[Records from a pointing dataset]

BEGIN

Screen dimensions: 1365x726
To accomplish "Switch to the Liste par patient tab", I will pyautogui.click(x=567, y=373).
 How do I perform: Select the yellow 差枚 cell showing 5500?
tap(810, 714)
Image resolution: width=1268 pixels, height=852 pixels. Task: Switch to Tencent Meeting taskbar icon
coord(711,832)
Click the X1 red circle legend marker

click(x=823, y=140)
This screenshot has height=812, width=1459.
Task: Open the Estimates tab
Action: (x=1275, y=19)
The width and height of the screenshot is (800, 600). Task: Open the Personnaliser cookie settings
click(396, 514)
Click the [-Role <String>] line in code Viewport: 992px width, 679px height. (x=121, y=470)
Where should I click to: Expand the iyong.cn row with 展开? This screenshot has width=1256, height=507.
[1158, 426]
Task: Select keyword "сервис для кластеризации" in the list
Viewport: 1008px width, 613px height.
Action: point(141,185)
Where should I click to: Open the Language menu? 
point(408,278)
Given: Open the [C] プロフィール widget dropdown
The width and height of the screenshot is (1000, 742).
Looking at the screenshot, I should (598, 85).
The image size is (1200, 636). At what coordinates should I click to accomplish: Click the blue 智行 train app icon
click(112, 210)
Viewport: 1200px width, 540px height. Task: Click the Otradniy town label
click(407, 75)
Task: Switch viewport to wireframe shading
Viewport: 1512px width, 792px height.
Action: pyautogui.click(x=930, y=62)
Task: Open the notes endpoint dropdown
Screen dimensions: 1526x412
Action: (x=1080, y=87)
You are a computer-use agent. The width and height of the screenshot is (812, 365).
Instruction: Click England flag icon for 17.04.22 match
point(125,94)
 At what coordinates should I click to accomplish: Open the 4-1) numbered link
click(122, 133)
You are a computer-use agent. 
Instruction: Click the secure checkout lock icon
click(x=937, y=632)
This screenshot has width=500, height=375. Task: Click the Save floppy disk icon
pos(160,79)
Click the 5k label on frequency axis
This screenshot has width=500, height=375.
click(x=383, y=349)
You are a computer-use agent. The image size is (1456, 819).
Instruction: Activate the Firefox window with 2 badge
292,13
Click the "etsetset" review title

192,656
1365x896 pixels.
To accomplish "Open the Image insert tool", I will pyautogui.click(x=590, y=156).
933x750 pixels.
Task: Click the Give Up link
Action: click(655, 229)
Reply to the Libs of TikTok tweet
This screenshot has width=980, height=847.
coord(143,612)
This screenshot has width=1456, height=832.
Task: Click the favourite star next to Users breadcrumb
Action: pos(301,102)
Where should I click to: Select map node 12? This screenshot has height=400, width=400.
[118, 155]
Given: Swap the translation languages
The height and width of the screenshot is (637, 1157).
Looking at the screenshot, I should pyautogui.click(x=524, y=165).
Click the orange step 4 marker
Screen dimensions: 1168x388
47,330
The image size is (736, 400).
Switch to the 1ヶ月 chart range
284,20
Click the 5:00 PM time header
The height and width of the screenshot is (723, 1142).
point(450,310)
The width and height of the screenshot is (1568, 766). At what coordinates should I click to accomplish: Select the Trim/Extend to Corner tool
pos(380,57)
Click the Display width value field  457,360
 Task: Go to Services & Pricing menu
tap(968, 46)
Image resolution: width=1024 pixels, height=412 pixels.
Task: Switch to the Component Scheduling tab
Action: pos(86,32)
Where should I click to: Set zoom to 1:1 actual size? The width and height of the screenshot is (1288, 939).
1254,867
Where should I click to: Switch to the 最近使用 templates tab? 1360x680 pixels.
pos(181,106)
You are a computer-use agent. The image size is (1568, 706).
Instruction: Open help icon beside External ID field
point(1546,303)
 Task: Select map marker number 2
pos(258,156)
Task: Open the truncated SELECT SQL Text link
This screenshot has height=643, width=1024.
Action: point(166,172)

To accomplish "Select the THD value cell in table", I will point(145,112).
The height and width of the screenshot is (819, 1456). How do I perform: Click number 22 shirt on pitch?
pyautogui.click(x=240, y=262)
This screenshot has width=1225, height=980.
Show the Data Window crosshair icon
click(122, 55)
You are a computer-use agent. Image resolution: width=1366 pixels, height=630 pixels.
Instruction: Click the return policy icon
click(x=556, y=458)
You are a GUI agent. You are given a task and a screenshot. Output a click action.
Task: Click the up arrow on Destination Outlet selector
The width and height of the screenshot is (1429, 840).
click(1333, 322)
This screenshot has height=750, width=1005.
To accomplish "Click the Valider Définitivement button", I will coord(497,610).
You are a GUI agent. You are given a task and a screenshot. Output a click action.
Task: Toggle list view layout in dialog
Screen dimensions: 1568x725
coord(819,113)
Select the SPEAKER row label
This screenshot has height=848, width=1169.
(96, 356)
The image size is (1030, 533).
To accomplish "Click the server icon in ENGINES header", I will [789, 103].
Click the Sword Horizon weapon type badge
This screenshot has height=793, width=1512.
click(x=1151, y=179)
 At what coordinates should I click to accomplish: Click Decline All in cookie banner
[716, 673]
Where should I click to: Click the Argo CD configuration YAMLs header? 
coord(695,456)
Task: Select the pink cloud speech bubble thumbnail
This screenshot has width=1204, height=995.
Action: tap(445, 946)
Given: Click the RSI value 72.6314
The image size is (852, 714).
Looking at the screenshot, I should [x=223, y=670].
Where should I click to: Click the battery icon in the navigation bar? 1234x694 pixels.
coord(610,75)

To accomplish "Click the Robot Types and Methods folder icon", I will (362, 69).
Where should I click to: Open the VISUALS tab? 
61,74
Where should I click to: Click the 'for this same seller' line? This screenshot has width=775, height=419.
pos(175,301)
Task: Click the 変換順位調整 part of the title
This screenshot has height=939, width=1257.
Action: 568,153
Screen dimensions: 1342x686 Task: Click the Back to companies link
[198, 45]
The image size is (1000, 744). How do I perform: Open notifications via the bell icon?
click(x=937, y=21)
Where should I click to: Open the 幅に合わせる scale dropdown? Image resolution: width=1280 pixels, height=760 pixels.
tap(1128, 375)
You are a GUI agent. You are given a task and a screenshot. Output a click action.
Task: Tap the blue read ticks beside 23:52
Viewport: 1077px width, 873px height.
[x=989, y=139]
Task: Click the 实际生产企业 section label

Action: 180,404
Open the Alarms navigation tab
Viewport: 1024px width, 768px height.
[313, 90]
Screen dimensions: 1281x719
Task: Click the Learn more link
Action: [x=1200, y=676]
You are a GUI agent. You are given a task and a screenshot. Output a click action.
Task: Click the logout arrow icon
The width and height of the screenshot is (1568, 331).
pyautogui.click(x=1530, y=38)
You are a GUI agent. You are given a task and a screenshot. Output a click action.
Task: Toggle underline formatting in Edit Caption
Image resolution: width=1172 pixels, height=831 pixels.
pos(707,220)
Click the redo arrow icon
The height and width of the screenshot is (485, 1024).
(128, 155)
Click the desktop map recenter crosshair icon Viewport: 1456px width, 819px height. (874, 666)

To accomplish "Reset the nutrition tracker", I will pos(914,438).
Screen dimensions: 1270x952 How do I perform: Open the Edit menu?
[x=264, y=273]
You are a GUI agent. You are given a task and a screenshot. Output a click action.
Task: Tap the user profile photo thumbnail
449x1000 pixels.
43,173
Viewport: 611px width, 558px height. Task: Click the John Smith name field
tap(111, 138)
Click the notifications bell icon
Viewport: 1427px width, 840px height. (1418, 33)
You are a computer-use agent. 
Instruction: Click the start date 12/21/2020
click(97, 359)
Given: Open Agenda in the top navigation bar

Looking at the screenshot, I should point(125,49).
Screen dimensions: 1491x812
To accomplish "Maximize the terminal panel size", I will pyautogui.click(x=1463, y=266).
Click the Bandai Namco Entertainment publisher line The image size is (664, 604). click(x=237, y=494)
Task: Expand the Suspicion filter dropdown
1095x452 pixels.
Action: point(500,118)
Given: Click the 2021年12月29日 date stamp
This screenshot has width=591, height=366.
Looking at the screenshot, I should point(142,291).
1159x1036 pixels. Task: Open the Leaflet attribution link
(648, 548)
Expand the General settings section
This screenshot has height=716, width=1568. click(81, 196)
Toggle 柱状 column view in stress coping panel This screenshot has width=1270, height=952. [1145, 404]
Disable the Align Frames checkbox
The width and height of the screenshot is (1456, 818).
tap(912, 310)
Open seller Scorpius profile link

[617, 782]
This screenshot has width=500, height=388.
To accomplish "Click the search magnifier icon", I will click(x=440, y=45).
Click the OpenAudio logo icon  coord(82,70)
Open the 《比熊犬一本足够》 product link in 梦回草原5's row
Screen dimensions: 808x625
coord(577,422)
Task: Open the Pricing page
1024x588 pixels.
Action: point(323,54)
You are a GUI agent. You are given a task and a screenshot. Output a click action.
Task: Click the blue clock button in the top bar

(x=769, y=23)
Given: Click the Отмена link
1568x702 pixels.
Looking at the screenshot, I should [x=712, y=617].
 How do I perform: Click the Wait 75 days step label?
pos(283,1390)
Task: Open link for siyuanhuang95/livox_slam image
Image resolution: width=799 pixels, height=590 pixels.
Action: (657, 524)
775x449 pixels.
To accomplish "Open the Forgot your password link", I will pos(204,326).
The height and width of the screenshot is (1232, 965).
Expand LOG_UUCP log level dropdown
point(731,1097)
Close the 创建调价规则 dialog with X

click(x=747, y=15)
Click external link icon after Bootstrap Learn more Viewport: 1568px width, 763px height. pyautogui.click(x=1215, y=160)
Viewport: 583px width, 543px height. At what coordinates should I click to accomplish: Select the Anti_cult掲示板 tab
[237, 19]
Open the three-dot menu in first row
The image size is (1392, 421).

END

Write out again, word for word, everything in the records above from the line containing "Click the Display" down to the line containing "pyautogui.click(x=240, y=262)", with both of those lines included.

Click the Display width value field  457,360
 Task: Go to Services & Pricing menu
tap(968, 46)
Image resolution: width=1024 pixels, height=412 pixels.
Task: Switch to the Component Scheduling tab
Action: pos(86,32)
Where should I click to: Set zoom to 1:1 actual size? The width and height of the screenshot is (1288, 939).
1254,867
Where should I click to: Switch to the 最近使用 templates tab? 1360x680 pixels.
pos(181,106)
You are a computer-use agent. The image size is (1568, 706).
Instruction: Open help icon beside External ID field
point(1546,303)
 Task: Select map marker number 2
pos(258,156)
Task: Open the truncated SELECT SQL Text link
This screenshot has height=643, width=1024.
Action: point(166,172)

To accomplish "Select the THD value cell in table", I will point(145,112).
The height and width of the screenshot is (819, 1456). How do I perform: Click number 22 shirt on pitch?
pyautogui.click(x=240, y=262)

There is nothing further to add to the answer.